Eric Joseph Poole
Eric Joseph Poole was a building contractor and a Canadian federal politician, serving in the House of Commons as a Social Credit MP from 1935 to 1940.
He was active in the struggles of the unemployed in Calgary in the early 1930s, especially the attack on scab workers at Mission Hill in 1933. Later being arrested, he was sentenced to six months hard labour but due to massive united front marches, rallies and a labour picnic, the city had the convictions stayed.
Political career
Poole first ran for political office in the 1935 Canadian federal election as a Social Credit candidate. He defeated incumbent Member of Parliament Alfred Speakman to pick up the Red Deer seat and win his only term in office.Poole was one of nine federal members of parliament who attended the founding convention of the Quebec Social Credit League in Hull, Quebec on 29 January 1939. The event was attended by over 700 delegates.
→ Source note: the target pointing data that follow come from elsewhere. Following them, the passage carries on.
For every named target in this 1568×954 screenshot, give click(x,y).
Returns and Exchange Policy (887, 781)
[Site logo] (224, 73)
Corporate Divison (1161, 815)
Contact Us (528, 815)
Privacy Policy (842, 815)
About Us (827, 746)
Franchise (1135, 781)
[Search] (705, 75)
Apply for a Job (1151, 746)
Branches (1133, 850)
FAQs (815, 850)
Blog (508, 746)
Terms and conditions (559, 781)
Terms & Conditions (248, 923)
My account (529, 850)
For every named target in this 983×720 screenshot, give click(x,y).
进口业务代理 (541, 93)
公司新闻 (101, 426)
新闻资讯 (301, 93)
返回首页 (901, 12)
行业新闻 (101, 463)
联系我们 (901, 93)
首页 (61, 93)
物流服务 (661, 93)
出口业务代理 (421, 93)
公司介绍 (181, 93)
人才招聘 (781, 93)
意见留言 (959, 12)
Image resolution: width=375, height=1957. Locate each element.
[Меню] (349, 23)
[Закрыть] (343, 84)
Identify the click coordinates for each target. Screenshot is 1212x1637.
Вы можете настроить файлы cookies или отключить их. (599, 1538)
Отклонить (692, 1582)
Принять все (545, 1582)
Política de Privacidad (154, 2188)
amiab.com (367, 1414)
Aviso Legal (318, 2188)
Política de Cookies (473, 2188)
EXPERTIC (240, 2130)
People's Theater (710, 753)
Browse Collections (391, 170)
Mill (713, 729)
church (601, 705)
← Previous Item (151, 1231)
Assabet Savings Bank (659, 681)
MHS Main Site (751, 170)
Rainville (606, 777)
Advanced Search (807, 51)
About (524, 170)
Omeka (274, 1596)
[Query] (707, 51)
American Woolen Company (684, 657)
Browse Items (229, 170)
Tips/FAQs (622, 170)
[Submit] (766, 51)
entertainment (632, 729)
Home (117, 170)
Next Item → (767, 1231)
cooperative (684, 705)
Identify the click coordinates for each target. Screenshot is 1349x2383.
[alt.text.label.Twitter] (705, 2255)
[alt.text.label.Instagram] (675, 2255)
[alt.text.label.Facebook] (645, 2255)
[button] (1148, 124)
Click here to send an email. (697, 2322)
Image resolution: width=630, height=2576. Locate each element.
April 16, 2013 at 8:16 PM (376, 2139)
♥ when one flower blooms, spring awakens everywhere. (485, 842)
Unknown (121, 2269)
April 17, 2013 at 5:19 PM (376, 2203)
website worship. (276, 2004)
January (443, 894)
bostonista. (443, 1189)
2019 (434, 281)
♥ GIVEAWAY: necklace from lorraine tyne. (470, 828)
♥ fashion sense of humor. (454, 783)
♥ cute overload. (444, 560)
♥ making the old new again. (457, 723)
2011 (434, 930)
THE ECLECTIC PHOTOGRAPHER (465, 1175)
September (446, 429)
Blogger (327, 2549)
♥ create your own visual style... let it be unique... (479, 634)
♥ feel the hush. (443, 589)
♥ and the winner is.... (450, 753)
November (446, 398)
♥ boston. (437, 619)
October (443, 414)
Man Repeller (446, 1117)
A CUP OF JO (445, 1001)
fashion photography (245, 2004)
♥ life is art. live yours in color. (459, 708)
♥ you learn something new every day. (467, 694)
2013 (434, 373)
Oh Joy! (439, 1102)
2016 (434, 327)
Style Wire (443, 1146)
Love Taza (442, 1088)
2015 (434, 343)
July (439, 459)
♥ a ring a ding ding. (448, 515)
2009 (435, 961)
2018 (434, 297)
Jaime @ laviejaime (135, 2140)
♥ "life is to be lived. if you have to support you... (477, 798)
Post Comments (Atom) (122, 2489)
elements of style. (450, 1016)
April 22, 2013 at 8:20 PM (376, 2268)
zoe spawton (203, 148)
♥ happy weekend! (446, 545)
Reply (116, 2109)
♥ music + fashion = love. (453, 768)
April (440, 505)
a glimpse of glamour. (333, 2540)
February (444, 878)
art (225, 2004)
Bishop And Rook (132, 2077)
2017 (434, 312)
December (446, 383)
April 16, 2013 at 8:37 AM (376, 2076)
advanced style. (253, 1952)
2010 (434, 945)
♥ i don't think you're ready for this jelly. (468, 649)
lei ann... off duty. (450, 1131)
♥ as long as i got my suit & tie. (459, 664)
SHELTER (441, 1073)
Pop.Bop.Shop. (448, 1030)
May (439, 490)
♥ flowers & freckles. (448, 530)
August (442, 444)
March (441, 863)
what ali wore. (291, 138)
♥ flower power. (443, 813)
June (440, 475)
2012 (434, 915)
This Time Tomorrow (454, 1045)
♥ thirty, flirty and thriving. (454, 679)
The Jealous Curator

In a speech in the House of Commons on 15 April 1939, Poole criticized the Liberal and Conservative parties for failing to create employment. He proposed a 50-year plan to pay off the national debt and create mass employment by hiring out-of-work Canadians to reforest all the vacant and deforested land in Canada.
In 1940, he intended to stand for a second term but was rejected by the Social Credit advisory board from standing as a New Democracy-Social Credit candidate on 27 February 1940.
After his career in federal politics Poole enlisted in the Canadian Forces joining the Army in World War II he served as a Sapper.
He ran as a candidate in the 1944 Alberta general election trying for the Army seat in the Alberta service men vote, held in January 1945. He was unsuccessful, placing fourth in the field of twenty-two candidates.